Task prompt:
Whenever a line in the entries below contains "computer", copy that line.

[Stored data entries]
- Opening Delimiter -

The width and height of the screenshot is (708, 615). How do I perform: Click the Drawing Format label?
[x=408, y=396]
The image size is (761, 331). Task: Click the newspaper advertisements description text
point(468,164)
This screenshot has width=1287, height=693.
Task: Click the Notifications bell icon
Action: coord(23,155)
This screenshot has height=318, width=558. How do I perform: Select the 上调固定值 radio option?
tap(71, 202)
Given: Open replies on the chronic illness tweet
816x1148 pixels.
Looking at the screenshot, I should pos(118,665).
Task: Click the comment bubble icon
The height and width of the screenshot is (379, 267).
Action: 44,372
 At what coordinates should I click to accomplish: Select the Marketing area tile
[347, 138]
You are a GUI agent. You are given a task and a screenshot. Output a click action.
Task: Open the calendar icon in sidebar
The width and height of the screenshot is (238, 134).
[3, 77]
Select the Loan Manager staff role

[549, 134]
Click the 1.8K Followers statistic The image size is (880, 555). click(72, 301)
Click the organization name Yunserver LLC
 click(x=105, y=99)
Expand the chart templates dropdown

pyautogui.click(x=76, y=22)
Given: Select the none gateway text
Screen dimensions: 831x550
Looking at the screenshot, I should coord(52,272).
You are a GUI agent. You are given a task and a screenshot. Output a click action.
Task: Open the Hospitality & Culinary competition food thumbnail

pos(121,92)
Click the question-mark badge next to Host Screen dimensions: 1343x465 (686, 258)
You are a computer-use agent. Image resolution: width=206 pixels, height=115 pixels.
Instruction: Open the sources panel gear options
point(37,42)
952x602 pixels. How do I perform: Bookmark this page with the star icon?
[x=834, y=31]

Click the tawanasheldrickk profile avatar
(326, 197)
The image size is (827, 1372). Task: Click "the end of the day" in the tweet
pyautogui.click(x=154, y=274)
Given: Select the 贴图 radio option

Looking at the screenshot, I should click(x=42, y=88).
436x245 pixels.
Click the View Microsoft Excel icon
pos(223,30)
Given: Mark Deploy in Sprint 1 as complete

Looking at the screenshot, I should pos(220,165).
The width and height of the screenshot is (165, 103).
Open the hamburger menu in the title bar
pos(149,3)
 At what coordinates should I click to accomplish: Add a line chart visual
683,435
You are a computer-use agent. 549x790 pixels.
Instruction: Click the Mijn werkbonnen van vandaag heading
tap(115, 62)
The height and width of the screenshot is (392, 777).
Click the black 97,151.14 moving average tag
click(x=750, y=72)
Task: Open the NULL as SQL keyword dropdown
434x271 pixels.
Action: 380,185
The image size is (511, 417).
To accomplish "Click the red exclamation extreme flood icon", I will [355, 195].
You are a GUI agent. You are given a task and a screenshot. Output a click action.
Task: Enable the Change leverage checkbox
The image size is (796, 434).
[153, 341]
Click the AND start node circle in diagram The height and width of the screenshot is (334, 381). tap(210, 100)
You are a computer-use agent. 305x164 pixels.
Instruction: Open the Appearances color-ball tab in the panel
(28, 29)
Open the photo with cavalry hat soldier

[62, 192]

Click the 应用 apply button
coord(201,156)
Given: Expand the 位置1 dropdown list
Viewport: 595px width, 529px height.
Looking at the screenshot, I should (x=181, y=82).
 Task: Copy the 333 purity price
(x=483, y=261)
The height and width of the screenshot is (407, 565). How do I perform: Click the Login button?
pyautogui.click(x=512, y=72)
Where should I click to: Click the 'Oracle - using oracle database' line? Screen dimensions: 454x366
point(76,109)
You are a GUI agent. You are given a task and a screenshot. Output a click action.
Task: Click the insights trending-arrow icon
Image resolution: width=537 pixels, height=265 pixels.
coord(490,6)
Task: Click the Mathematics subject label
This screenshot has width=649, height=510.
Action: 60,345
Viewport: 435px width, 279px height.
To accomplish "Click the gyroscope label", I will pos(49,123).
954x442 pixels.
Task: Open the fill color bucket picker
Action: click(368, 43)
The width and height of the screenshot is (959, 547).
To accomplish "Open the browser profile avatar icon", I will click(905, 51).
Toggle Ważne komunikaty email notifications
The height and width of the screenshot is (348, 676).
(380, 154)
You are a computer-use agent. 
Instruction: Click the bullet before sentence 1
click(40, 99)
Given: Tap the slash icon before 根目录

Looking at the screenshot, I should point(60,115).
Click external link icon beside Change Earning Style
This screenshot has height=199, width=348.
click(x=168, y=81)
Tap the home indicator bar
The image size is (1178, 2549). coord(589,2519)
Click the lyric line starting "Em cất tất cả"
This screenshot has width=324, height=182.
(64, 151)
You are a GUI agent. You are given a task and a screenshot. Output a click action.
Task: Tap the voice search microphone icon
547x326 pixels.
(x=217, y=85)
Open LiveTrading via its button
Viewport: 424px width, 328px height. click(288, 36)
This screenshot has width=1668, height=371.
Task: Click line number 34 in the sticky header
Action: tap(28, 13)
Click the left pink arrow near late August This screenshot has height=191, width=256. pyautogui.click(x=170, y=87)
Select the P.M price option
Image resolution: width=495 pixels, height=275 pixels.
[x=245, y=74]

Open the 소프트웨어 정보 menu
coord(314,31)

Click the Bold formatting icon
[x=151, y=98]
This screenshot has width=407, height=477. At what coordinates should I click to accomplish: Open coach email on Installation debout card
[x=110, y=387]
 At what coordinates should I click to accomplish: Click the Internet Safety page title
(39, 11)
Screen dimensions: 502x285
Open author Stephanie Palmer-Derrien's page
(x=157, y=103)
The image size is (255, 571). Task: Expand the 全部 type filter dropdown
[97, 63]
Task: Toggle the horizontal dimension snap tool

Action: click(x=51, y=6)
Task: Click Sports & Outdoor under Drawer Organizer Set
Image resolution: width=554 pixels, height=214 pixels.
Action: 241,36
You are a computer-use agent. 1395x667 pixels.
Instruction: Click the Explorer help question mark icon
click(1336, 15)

- Closing Delimiter -

Exercise answer:
You are a computer-use agent. Image resolution: width=206 pixels, height=115 pixels.
You are a computer-use agent. 549x790 pixels.
You are a computer-use agent. 305x164 pixels.
You are a computer-use agent. 
You are a computer-use agent. 1395x667 pixels.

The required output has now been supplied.